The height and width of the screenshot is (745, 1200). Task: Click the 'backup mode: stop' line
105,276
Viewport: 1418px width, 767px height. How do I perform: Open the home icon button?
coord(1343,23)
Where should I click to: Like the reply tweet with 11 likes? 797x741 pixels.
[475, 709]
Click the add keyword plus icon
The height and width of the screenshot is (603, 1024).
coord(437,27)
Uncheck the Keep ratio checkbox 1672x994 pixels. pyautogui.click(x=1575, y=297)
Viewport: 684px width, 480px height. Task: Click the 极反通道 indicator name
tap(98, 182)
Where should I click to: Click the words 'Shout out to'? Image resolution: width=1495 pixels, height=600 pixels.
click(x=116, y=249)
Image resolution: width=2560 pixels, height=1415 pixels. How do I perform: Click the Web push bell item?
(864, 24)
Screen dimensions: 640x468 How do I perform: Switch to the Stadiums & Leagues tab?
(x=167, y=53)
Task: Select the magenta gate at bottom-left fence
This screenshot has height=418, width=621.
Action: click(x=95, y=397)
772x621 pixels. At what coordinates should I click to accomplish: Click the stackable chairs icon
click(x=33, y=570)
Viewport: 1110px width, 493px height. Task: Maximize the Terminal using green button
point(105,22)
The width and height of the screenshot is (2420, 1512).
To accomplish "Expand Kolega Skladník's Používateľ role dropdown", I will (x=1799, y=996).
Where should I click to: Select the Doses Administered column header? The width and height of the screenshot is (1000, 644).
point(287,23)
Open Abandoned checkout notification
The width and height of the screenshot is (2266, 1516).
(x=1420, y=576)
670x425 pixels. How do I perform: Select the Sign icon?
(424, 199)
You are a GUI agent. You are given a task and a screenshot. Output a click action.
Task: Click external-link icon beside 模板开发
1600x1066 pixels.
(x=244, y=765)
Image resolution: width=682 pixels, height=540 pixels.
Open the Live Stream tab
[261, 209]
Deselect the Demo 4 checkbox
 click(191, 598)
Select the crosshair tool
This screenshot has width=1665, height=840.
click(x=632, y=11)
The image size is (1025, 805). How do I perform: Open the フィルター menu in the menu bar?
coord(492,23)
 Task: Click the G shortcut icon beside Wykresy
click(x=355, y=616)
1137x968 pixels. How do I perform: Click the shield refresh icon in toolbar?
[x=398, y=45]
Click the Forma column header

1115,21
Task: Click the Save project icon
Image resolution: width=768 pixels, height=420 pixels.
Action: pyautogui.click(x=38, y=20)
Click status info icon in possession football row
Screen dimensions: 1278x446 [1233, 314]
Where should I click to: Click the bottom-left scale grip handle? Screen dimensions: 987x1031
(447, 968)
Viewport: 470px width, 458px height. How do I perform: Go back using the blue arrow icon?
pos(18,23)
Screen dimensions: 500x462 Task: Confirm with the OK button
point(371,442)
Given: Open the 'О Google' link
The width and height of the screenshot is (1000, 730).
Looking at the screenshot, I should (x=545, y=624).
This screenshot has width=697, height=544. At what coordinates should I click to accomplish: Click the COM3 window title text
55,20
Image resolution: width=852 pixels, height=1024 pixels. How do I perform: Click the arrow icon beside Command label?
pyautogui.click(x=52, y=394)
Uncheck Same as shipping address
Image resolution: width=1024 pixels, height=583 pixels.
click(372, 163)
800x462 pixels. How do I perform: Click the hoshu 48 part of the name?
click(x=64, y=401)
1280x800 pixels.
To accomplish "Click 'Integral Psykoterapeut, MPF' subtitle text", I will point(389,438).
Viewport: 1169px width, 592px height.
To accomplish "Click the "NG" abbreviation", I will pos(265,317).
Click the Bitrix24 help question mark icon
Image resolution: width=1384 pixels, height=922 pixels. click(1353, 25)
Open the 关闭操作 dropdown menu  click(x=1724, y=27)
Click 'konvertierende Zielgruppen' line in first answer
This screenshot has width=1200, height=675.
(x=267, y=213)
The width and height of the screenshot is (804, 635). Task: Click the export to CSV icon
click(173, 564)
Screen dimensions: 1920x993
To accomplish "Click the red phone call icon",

============

From the first line to the last, reproduce the data exactly.

The height and width of the screenshot is (745, 1200). Task: Click the 'backup mode: stop' line
105,276
Viewport: 1418px width, 767px height. How do I perform: Open the home icon button?
coord(1343,23)
Where should I click to: Like the reply tweet with 11 likes? 797x741 pixels.
[475, 709]
Click the add keyword plus icon
The height and width of the screenshot is (603, 1024).
coord(437,27)
Uncheck the Keep ratio checkbox 1672x994 pixels. pyautogui.click(x=1575, y=297)
Viewport: 684px width, 480px height. Task: Click the 极反通道 indicator name
tap(98, 182)
Where should I click to: Click the words 'Shout out to'? Image resolution: width=1495 pixels, height=600 pixels.
click(x=116, y=249)
Image resolution: width=2560 pixels, height=1415 pixels. How do I perform: Click the Web push bell item?
(864, 24)
Screen dimensions: 640x468 How do I perform: Switch to the Stadiums & Leagues tab?
(x=167, y=53)
Task: Select the magenta gate at bottom-left fence
This screenshot has height=418, width=621.
Action: click(x=95, y=397)
772x621 pixels. At what coordinates should I click to accomplish: Click the stackable chairs icon
click(x=33, y=570)
Viewport: 1110px width, 493px height. Task: Maximize the Terminal using green button
point(105,22)
The width and height of the screenshot is (2420, 1512).
To accomplish "Expand Kolega Skladník's Používateľ role dropdown", I will (x=1799, y=996).
Where should I click to: Select the Doses Administered column header? The width and height of the screenshot is (1000, 644).
point(287,23)
Open Abandoned checkout notification
The width and height of the screenshot is (2266, 1516).
(x=1420, y=576)
670x425 pixels. How do I perform: Select the Sign icon?
(424, 199)
You are a GUI agent. You are given a task and a screenshot. Output a click action.
Task: Click external-link icon beside 模板开发
1600x1066 pixels.
(x=244, y=765)
Image resolution: width=682 pixels, height=540 pixels.
Open the Live Stream tab
[261, 209]
Deselect the Demo 4 checkbox
 click(191, 598)
Select the crosshair tool
This screenshot has width=1665, height=840.
click(x=632, y=11)
The image size is (1025, 805). How do I perform: Open the フィルター menu in the menu bar?
coord(492,23)
 Task: Click the G shortcut icon beside Wykresy
click(x=355, y=616)
1137x968 pixels. How do I perform: Click the shield refresh icon in toolbar?
[x=398, y=45]
Click the Forma column header

1115,21
Task: Click the Save project icon
Image resolution: width=768 pixels, height=420 pixels.
Action: pyautogui.click(x=38, y=20)
Click status info icon in possession football row
Screen dimensions: 1278x446 [1233, 314]
Where should I click to: Click the bottom-left scale grip handle? Screen dimensions: 987x1031
(447, 968)
Viewport: 470px width, 458px height. How do I perform: Go back using the blue arrow icon?
pos(18,23)
Screen dimensions: 500x462 Task: Confirm with the OK button
point(371,442)
Given: Open the 'О Google' link
The width and height of the screenshot is (1000, 730).
Looking at the screenshot, I should (x=545, y=624).
This screenshot has width=697, height=544. At what coordinates should I click to accomplish: Click the COM3 window title text
55,20
Image resolution: width=852 pixels, height=1024 pixels. How do I perform: Click the arrow icon beside Command label?
pyautogui.click(x=52, y=394)
Uncheck Same as shipping address
Image resolution: width=1024 pixels, height=583 pixels.
click(372, 163)
800x462 pixels. How do I perform: Click the hoshu 48 part of the name?
click(x=64, y=401)
1280x800 pixels.
To accomplish "Click 'Integral Psykoterapeut, MPF' subtitle text", I will point(389,438).
Viewport: 1169px width, 592px height.
To accomplish "Click the "NG" abbreviation", I will pos(265,317).
Click the Bitrix24 help question mark icon
Image resolution: width=1384 pixels, height=922 pixels. click(1353, 25)
Open the 关闭操作 dropdown menu  click(x=1724, y=27)
Click 'konvertierende Zielgruppen' line in first answer
This screenshot has width=1200, height=675.
(x=267, y=213)
The width and height of the screenshot is (804, 635). Task: Click the export to CSV icon
click(173, 564)
Screen dimensions: 1920x993
To accomplish "Click the red phone call icon",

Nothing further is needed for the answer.